**Esercizio proposto A**
Individua e copia ogni riga dei record che contiene la stringa "icon". Le maiuscole e le minuscole contano.

**Brano scelto**
-*-*-

Condividiamo questo testo scritto da Amma, incarcerato il 20 Settembre 2019, insieme a Patrick e Uzzo, con le accuse di violenza e resistenza a pubblico ufficiale, danneggiamento, imbrattamento per aver partecipato al corteo del 9 Febbraio a Torino in solidarietà allo sgombero dell’Asilo Occupato e con le persone arrestate durante l'”Operazione Scintilla”, ed in opposizione alla gentrificazione e militarizzazione del quartiere Aurora.
Amma ha espresso la volontà di far uscire e circolare tra compagn* a voce, per mail, con la pubblicazione sui siti, informazioni più dettagliate sul periodo di reclusione che sta vivendo nel carcere delle Vallette, sulle condizioni detentive e le violenze sbirresche in queste settimane di carcerazione. Le comunicazioni con Amma sono difficili e le informazioni che riusciamo ad avere frammentarie. Gran parte della corrispondenza gli è stata trattenuta, almeno durante le prime settimane, e i numerosi telegrammi che abbiamo spedito ad oggi non gli sono mai arrivati. Le lettere in uscita sono arrivate in ordine sparso ed oltre due settimane dopo la spedizione. I colloqui con la madre sono stati accordati tre settimane dopo l’arresto, e siamo ancora in attesa della risposta alla domanda di colloqui per un compagno che ha fatto richiesta. La richiesta di domiciliari è stata negata e siamo in attesa delle motivazioni. Le prime notizie che ci sono arrivate non hanno fatto che alimentare la nostra rabbia. L’8 Ottobre c’è stata l’udienza per il riesame per la quale Amma è stato tradotto in tribunale, e nella quale non sono mancati toni accesi e conflitti con i servi dello Stato, GIP e PM in particolare. Al ritorno alle Vallette, le infami guardie si sono accanite su Amma. Il risultato, la perforazione di un timpano per le manate prese dai secondini, botte, provocazioni e minacce. Non ci stupiamo che secondini e sbirri esercitino il loro schifoso potere anche attraverso pestaggi, intimidazioni, minacce psicologiche. Sappiamo anche che questa volta siamo venute a conoscenza dei fatti perché capitati a un compagno, ma queste dinamiche non sono affatto eccezionali. Fanno parte della quotidianità e del funzionamento fondamentale delle varie strutture detentive e repressive nelle quali lo Stato rinchiude chi ostacola l’esercizio del potere, chi vi si oppone, chi non è ritenuto funzionale al mantenimento dell’ordine. A tali strutture si oppongono le persone arrestate durante l'”Operazione Scintilla”. Era a quest* compagn* impegnat* nelle lotte contro galere, CPR e confini che il corteo del 9 febbraio a Torino, esprimeva la propria rabbia e solidarietà per le strade della città.

-*-*-

**Esercizio proposto B**
Estrai dal testo sulla carcerazione di Amma il passo che inizia con "Condividiamo questo testo" e prosegue fino a "del quartiere Aurora.", copiandolo senza modifiche.

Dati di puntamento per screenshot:
-*-*-

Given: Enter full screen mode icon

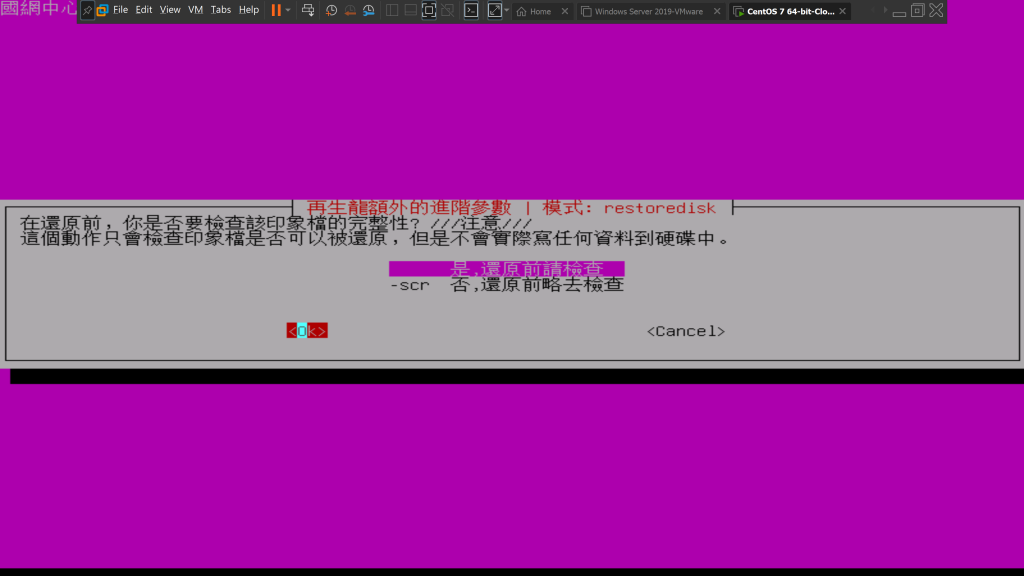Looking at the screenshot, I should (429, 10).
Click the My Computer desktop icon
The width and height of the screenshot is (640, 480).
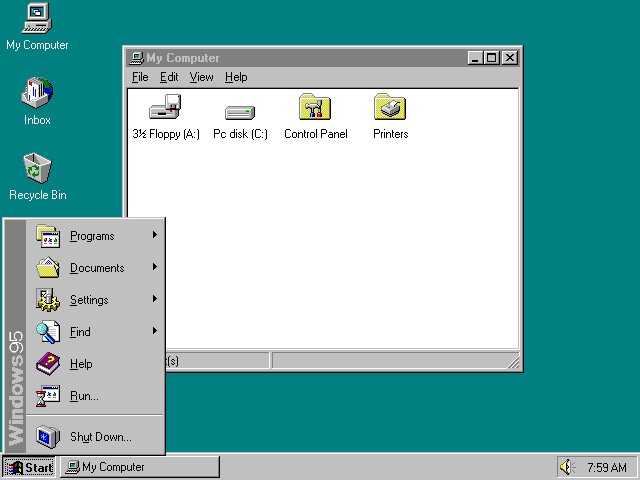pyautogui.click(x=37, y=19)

-*-*-

**Risposta corretta A**
Given: Enter full screen mode icon
Click the My Computer desktop icon

**Risposta corretta B**
Condividiamo questo testo scritto da Amma, incarcerato il 20 Settembre 2019, insieme a Patrick e Uzzo, con le accuse di violenza e resistenza a pubblico ufficiale, danneggiamento, imbrattamento per aver partecipato al corteo del 9 Febbraio a Torino in solidarietà allo sgombero dell’Asilo Occupato e con le persone arrestate durante l'”Operazione Scintilla”, ed in opposizione alla gentrificazione e militarizzazione del quartiere Aurora.